EXERCISE DATA –
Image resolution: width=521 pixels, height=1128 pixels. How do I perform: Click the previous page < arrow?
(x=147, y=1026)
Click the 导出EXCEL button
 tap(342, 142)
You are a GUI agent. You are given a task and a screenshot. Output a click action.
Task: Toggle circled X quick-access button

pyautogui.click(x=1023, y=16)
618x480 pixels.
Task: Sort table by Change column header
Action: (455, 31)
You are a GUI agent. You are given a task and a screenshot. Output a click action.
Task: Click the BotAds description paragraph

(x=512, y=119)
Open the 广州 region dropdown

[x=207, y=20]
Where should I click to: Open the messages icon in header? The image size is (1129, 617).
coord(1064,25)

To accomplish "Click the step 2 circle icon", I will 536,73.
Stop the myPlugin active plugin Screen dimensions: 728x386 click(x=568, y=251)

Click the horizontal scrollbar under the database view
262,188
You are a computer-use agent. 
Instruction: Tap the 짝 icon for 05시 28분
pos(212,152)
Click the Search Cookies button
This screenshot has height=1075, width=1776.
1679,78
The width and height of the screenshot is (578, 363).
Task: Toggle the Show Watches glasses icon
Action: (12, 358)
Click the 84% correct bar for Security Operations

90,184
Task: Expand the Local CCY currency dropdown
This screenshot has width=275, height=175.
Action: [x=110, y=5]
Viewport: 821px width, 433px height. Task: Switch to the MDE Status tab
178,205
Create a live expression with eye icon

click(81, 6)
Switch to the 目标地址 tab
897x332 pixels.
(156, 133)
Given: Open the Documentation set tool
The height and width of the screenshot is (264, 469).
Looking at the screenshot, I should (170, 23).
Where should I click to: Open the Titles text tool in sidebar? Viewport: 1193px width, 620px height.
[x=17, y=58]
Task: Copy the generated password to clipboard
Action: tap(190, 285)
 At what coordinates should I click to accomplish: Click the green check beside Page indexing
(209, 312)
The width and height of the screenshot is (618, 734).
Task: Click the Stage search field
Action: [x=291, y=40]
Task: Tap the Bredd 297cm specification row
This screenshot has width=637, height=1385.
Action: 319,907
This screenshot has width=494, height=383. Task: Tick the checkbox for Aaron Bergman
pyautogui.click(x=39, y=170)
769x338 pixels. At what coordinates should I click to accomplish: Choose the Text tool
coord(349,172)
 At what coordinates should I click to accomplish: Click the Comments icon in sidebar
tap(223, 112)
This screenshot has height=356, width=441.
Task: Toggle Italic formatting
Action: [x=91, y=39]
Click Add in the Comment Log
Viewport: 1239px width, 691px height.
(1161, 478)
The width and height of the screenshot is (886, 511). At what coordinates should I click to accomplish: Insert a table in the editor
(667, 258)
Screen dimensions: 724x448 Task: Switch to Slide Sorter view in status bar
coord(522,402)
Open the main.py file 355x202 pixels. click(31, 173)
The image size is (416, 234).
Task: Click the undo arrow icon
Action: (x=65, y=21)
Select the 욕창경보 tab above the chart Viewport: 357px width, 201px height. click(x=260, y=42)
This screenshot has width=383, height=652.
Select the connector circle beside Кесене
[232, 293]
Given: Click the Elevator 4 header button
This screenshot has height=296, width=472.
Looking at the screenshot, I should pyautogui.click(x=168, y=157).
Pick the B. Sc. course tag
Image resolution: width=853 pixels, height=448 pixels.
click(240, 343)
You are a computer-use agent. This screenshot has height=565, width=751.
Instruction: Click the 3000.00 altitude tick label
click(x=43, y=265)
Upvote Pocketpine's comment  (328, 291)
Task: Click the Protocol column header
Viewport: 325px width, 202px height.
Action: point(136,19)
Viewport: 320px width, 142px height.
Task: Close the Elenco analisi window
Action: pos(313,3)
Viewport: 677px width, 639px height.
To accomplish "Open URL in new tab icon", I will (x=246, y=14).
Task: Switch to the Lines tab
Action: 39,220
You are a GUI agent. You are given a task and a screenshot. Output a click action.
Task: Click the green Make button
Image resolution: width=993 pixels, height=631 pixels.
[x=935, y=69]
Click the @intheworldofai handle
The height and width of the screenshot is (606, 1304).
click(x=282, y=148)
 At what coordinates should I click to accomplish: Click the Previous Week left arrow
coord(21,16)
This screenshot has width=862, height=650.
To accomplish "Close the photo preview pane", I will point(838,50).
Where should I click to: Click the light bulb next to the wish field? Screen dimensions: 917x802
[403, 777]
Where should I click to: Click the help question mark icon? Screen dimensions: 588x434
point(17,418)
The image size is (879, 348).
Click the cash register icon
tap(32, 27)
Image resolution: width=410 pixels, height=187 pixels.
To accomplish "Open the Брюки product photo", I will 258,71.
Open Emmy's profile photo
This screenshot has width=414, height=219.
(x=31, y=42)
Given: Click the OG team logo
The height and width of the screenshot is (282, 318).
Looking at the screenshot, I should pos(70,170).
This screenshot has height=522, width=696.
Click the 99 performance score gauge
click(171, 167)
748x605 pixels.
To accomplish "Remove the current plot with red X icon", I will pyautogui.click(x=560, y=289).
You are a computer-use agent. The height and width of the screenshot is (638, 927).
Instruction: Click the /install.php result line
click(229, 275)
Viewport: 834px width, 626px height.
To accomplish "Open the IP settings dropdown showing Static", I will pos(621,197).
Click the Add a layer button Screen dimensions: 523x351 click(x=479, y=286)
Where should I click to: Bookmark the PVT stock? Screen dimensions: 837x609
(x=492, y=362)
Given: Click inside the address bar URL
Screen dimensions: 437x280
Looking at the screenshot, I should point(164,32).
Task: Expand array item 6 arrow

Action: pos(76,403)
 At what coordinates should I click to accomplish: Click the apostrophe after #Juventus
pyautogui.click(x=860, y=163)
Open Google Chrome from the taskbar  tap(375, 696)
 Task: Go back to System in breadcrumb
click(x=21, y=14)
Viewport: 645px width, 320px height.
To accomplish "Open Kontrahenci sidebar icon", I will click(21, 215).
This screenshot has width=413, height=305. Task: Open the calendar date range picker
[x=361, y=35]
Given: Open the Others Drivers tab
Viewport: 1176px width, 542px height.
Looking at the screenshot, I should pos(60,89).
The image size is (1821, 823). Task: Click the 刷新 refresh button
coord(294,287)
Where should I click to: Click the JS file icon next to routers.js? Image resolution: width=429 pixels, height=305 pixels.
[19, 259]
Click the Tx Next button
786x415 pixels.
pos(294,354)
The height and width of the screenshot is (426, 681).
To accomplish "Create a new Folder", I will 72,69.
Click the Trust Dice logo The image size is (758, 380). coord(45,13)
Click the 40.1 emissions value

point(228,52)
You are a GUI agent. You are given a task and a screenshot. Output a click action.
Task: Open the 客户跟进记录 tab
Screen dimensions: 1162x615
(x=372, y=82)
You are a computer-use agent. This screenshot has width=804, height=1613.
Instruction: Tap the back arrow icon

WHAT NEEDS TO BE DONE –
Take the line above containing "Open the main.py", the line containing "Given: Click the Elevator 4 header button", and all lines in between, and copy them exactly without anything else.

FINISHED EXERCISE –
Open the main.py file 355x202 pixels. click(31, 173)
The image size is (416, 234).
Task: Click the undo arrow icon
Action: (x=65, y=21)
Select the 욕창경보 tab above the chart Viewport: 357px width, 201px height. click(x=260, y=42)
This screenshot has width=383, height=652.
Select the connector circle beside Кесене
[232, 293]
Given: Click the Elevator 4 header button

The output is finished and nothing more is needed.